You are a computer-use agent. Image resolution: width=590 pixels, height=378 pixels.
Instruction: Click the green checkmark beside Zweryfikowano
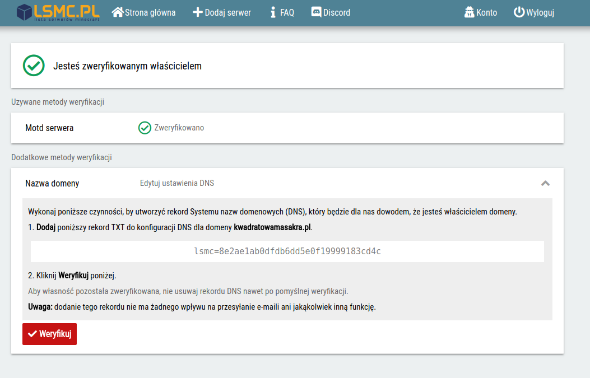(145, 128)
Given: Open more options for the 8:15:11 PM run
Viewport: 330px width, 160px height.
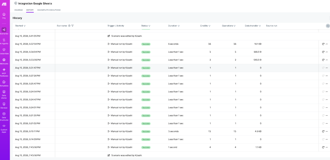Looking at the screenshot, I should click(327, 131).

* * *

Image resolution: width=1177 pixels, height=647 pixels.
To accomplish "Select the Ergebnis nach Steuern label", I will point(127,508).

---

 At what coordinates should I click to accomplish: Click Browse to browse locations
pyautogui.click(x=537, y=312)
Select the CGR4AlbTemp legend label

• [TASK OBJECTIVE] For the entries above, print exactly the lines between the one with "You are a computer-use" and the one with "Given: Open more", inclusive, with no pictures.

• [OUTPUT BELOW]
You are a computer-use agent. Image resolution: width=590 pixels, height=378 pixels.
Instruction: Click the green checkmark beside Zweryfikowano
(145, 128)
Given: Open more options for the 8:15:11 PM run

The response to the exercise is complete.